The second thing I've noticed: younger girls are crap at picking up IOIs, and often fail to see when you're into them unless you make it pretty obvious. So, be explicit with your IOIs and “Why I Like You”s. I was assuming that girls weren't in to me (doh) and not escalating properly in my social circle... but hadn't realized that in a number of cases, the girls seriously thought I was out of their league. While I'll tease younger girls, I'll also now make a big effort to be NICE to them - no hard-core qualification. Many of them don't yet have the cynical edge of older girls, and if you're used to building attraction through effortlessly pushing aside shit-tests, you're going to be in trouble if there are none forth-coming. ;-)
The third thing I've noticed: high quality younger girls tend to be heavily idealistic, even if those views seem naive to you. If a young, rich girl tells you how she's thinking of going to live in an artist's commune, rather than cracking up uncontrollably, reward her for that. If she tells you how she thinks it's stupid, but still thinks she might be a famous actress one day despite no acting experience to date, don't laugh in her face, and don't give her shit for it. Qualify and encourage these. You might be surprised by how much of your qualification work you're doing just by being an older, successful guy who's actually taking her seriously.
The fourth thing I've noticed: younger (and older) girls respond well to age-specific qualification. Favorable comparison to the other end of the age bracket is effective and consistent. Younger girls will always hear about how I enjoy hanging out with younger girls, because they're less cynical, more willing to express themselves and live in the moment, and because they're more idealistic and not embittered. Obviously, older women will hear about how much I like women with more life experience, etc. ;-)

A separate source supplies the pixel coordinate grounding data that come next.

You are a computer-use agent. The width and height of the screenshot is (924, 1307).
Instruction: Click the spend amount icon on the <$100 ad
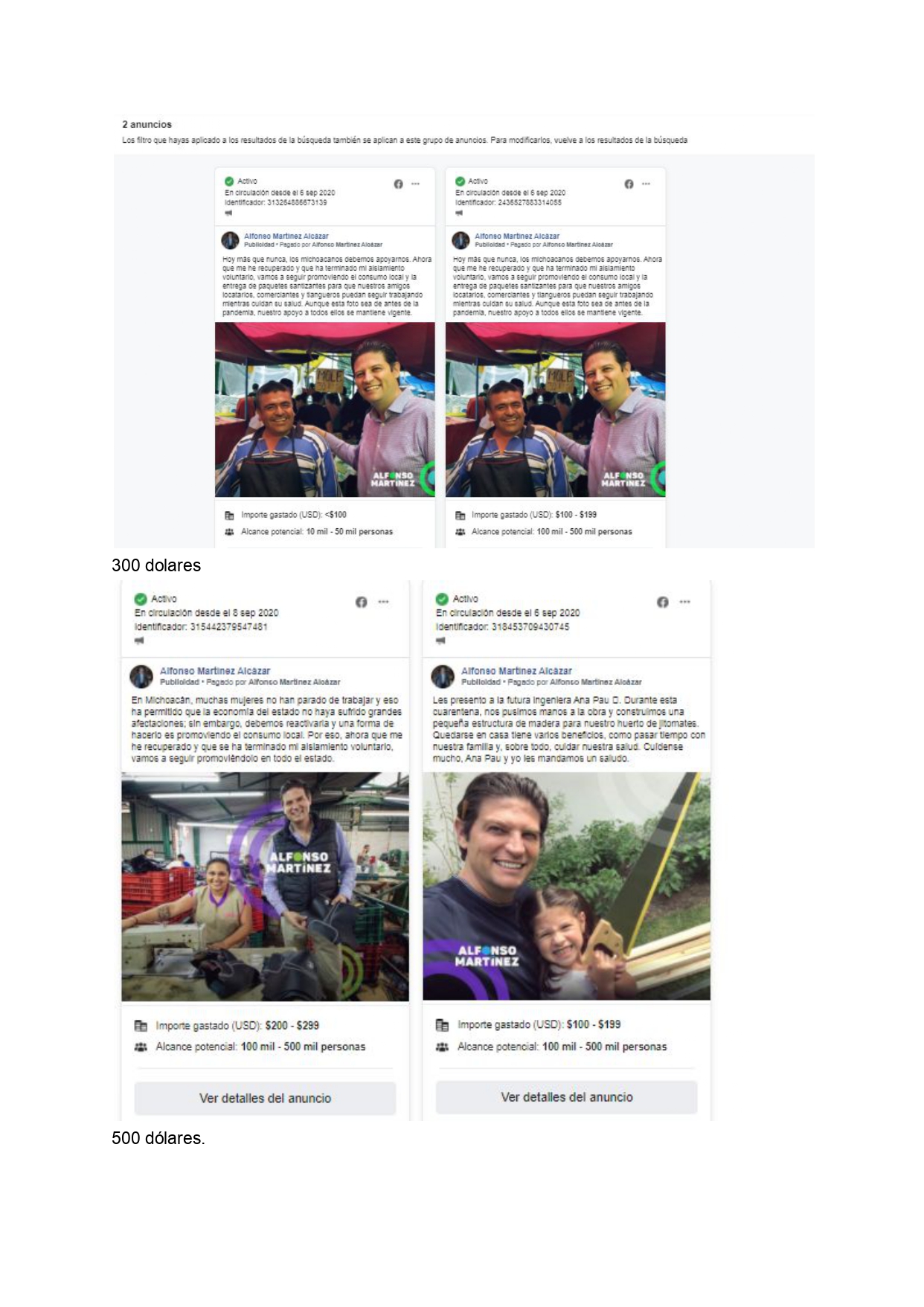(229, 515)
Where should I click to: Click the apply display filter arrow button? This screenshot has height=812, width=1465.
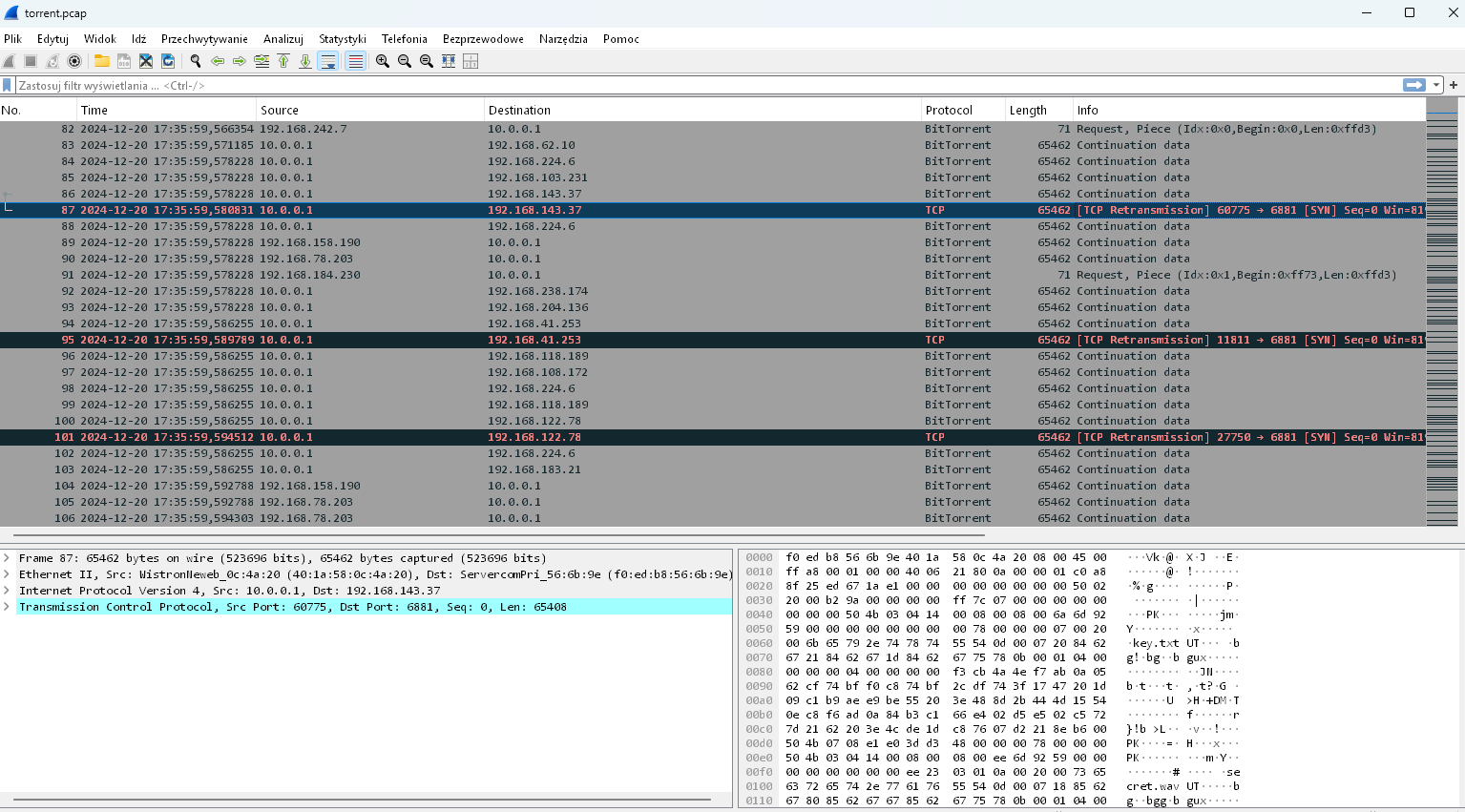(1413, 85)
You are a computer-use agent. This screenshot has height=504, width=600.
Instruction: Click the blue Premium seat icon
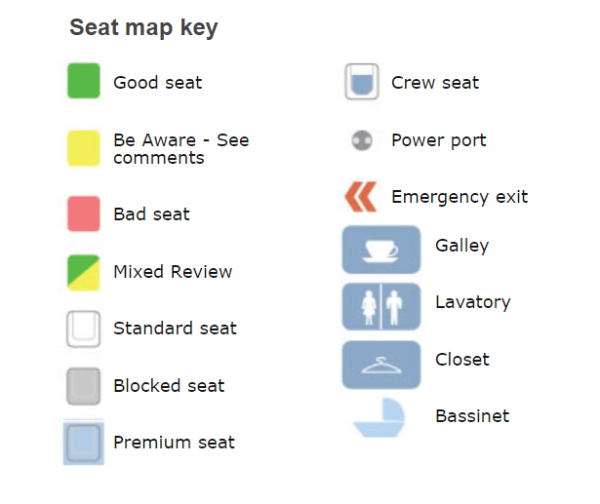(x=84, y=442)
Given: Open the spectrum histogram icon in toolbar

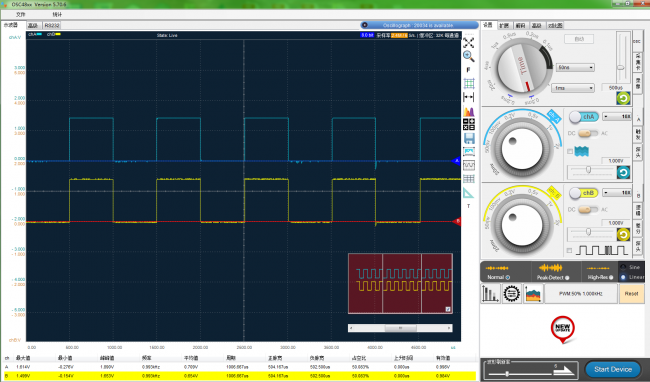Looking at the screenshot, I should (x=468, y=111).
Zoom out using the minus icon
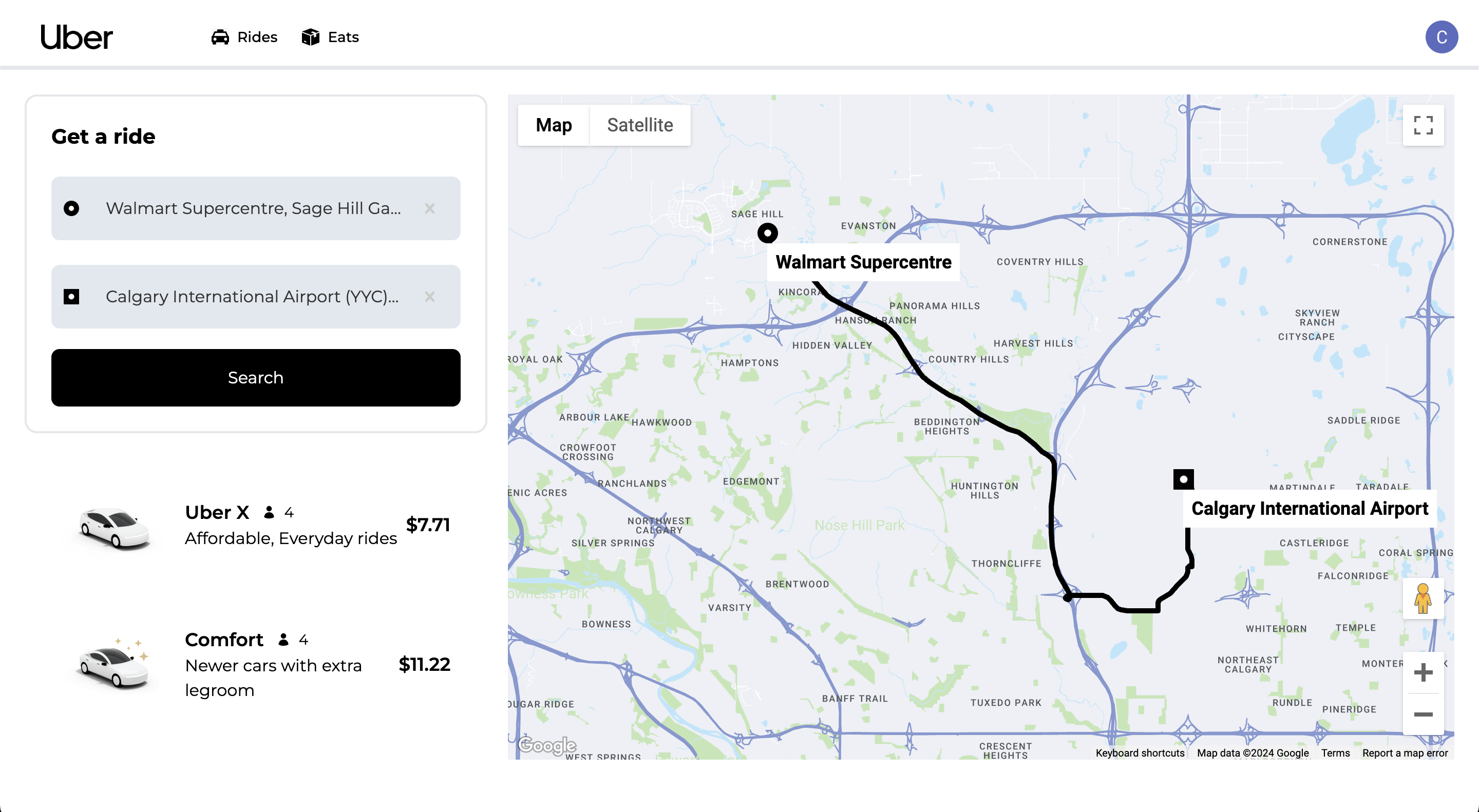 point(1424,713)
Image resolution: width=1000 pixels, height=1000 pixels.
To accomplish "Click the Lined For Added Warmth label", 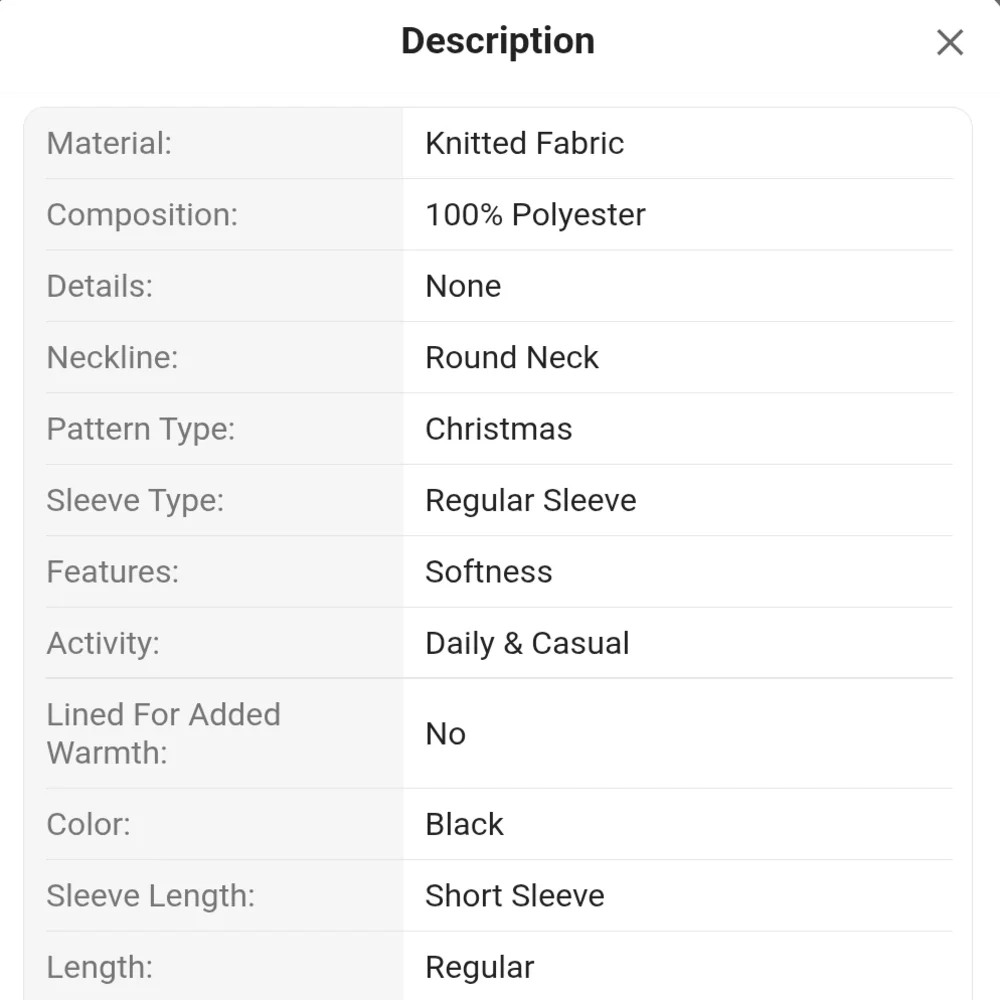I will pyautogui.click(x=163, y=733).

The fifth thing I've noticed: different things DHV differently to different age groups. Older girls get the spiel (carefully done, of course) about how incredibly hooked up I am, and how successful I am in my various careers, and how mature I am. ;-) This was falling flat with younger girls. So, I tried switching to talking about how FUN a lot of the stuff going on was and switched to physical and state-based attraction.
I had to cut parts of the post, both for space and because we’re usually a lot freer with private details in the Love Systems Lounge than we are in these articles.